Stored records
───
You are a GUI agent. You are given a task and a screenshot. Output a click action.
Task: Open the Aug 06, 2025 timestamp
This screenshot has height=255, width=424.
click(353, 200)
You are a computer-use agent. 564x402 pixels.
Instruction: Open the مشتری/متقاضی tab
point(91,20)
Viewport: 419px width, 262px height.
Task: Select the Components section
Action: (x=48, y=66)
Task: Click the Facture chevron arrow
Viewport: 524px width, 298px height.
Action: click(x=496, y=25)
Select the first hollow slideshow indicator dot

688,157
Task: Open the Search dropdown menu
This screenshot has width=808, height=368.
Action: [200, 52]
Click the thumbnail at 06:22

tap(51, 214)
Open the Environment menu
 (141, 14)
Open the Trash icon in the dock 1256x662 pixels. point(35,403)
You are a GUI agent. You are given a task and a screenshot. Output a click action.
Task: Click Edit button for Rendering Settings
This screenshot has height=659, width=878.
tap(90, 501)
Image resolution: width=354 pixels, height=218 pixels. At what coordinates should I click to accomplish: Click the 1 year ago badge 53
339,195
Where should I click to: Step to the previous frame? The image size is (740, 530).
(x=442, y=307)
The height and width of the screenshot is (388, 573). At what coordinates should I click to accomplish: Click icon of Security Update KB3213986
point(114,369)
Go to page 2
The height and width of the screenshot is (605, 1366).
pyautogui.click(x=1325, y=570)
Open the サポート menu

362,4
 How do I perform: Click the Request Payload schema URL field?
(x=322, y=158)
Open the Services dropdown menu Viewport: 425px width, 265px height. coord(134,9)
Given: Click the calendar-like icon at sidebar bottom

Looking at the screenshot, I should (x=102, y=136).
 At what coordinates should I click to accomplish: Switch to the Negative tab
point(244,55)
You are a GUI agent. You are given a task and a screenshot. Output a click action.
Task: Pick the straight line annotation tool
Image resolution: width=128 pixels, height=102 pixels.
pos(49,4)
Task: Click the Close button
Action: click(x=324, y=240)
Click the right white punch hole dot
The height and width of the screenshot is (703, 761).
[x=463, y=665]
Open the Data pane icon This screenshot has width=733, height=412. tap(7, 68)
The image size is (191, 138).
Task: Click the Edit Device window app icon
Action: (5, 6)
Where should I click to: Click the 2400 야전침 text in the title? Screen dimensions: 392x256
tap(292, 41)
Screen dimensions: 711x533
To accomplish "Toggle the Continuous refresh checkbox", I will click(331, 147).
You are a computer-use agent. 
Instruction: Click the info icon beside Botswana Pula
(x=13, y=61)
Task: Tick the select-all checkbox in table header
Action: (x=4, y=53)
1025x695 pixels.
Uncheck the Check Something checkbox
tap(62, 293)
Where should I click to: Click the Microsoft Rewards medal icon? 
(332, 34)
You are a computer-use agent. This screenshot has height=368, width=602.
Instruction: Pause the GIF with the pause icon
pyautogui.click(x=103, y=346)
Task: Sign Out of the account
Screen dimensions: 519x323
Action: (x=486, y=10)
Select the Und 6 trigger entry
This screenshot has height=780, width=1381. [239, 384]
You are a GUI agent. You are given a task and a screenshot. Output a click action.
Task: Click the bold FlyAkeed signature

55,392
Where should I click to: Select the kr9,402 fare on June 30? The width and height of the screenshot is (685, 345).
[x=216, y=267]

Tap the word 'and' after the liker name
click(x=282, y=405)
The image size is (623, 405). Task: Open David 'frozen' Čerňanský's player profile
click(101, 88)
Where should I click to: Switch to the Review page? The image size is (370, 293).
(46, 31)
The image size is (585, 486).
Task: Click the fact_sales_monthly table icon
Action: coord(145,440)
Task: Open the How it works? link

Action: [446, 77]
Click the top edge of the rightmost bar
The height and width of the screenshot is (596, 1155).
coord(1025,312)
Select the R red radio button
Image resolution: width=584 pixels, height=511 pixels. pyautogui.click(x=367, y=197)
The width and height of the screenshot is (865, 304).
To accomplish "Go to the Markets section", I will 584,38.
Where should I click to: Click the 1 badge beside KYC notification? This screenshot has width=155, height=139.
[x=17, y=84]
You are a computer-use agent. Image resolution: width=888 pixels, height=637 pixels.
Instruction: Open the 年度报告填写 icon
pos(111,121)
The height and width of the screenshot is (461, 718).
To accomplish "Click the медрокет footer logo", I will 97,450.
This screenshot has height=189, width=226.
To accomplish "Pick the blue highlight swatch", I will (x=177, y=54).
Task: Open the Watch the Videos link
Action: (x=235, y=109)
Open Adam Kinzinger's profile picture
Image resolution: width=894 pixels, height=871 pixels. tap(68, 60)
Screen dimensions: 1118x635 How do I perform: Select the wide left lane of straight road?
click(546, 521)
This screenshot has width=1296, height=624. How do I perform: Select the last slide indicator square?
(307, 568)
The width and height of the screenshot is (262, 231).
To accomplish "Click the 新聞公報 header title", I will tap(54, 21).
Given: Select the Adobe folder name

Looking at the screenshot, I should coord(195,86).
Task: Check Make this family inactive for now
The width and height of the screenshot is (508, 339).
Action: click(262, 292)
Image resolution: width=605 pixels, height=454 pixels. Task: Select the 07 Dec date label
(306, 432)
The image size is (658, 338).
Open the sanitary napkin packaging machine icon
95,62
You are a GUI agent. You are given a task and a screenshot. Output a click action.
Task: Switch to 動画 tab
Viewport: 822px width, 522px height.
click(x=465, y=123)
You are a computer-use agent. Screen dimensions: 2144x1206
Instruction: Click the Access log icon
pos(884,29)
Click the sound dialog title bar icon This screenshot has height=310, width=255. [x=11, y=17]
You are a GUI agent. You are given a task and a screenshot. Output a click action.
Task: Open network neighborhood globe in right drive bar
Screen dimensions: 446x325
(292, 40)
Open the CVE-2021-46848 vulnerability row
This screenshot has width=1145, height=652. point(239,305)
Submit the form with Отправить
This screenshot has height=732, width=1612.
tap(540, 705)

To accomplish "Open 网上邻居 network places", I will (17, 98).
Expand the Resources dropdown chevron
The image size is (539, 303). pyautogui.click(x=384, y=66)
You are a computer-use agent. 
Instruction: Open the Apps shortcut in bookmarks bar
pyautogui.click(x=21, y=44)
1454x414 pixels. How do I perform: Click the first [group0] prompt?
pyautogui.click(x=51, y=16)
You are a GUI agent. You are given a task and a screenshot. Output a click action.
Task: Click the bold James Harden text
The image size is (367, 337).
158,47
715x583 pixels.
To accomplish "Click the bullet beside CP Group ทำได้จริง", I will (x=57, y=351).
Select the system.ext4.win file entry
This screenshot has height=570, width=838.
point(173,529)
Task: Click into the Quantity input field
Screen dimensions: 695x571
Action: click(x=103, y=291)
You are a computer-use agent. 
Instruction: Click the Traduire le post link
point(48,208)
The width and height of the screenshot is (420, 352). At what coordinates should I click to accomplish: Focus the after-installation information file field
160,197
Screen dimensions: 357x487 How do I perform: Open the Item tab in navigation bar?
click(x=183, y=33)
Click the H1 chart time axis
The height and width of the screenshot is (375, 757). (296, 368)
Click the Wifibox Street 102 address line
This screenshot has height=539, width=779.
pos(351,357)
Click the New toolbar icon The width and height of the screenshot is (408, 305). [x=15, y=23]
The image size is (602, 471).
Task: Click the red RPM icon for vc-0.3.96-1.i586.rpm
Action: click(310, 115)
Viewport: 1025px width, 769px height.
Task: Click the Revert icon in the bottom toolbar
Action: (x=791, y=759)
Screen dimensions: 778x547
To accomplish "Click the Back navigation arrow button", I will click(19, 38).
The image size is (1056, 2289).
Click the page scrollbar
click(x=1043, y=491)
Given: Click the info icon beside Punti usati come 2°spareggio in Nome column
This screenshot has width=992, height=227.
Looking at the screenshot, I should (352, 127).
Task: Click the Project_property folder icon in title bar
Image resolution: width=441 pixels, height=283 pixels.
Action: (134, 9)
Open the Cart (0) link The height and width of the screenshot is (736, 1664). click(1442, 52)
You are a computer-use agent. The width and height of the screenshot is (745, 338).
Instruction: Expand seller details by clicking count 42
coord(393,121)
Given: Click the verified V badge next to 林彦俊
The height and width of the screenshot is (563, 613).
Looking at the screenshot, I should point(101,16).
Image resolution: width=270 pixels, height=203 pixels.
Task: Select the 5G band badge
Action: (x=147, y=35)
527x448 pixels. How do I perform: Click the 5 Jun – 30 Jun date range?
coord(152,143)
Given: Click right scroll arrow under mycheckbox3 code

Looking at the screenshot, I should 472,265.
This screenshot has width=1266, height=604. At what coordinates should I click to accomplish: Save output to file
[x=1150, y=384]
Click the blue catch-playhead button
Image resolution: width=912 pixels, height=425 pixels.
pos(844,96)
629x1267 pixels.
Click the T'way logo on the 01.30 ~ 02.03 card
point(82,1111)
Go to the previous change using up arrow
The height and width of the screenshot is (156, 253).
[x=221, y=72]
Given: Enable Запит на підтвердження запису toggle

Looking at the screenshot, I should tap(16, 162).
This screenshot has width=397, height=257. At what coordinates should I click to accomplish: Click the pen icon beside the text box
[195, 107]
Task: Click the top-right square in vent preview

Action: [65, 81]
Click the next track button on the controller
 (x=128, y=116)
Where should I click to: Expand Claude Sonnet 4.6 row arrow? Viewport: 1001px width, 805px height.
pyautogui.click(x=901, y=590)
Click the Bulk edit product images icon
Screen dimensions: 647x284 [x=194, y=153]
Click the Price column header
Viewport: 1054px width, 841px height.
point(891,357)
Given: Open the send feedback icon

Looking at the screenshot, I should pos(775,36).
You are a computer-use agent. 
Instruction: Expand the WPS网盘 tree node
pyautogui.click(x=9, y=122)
───
Copy every line of the records above, starting with the first, up to and including the line containing "You are a computer-use agent. 564x402 pixels.".

### Response to the exercise:
You are a GUI agent. You are given a task and a screenshot. Output a click action.
Task: Open the Aug 06, 2025 timestamp
This screenshot has height=255, width=424.
click(353, 200)
You are a computer-use agent. 564x402 pixels.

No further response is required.